Assuming that the motor load is purely resistive and doesn't change (don't ask!) then at 30 volts it'll be drawing 30 volts / 11.29 ohms = 2.66 amps.
And 30 volts at 2.66 amps would be a power dissipation of 30 * 2.66 = 79.72 watts  which would be 56.31% over it's rated maximum.
But having just said all that, what the motor ACTUALLY draws (thus how huch heat it puts out  thus how hot it gets for a given amount of cooling) is also going to depend on it's load.
So in the context of your project:

you can probably throw that motor away since it's been smoked (it'll have damaged insulation and will probably fail again)

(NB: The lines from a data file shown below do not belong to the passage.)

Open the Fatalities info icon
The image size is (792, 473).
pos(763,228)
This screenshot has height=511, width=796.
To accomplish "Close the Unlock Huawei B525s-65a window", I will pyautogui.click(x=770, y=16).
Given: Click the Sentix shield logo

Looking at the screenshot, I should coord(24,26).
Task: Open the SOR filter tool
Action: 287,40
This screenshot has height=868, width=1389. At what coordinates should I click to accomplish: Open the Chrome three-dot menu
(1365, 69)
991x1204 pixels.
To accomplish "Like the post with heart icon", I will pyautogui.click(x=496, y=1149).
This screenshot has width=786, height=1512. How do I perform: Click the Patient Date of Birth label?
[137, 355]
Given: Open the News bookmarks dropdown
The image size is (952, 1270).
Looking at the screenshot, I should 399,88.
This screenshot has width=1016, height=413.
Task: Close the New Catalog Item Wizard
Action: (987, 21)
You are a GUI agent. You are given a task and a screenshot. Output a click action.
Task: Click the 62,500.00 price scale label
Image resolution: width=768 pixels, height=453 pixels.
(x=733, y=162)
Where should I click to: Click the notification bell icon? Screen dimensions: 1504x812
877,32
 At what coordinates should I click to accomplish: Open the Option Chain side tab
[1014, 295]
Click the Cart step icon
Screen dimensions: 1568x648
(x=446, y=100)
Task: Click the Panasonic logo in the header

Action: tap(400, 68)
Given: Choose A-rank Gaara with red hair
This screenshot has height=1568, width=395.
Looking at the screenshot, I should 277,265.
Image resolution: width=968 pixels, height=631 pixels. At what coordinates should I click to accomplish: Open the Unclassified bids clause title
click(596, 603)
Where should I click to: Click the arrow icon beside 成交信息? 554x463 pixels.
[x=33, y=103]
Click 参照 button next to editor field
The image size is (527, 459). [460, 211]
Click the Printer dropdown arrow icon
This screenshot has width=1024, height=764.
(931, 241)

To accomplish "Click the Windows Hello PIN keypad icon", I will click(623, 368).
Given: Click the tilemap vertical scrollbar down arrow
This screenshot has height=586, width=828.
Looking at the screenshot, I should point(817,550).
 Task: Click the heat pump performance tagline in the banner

You need to decide if you want to take a chance on another one the same (but only feed it a maximum of 24v) or rethink it and use something else. From my experience with highpower RC helicopter motors it's to be expected that they'll get hot if run under load for a few minutes ... but the difference is that (a) they have fans built in to pull air through and (b) they're designed to take it (they can be far too hot to touch right after a flight). Other than that I probably can't help a lot unfortunately.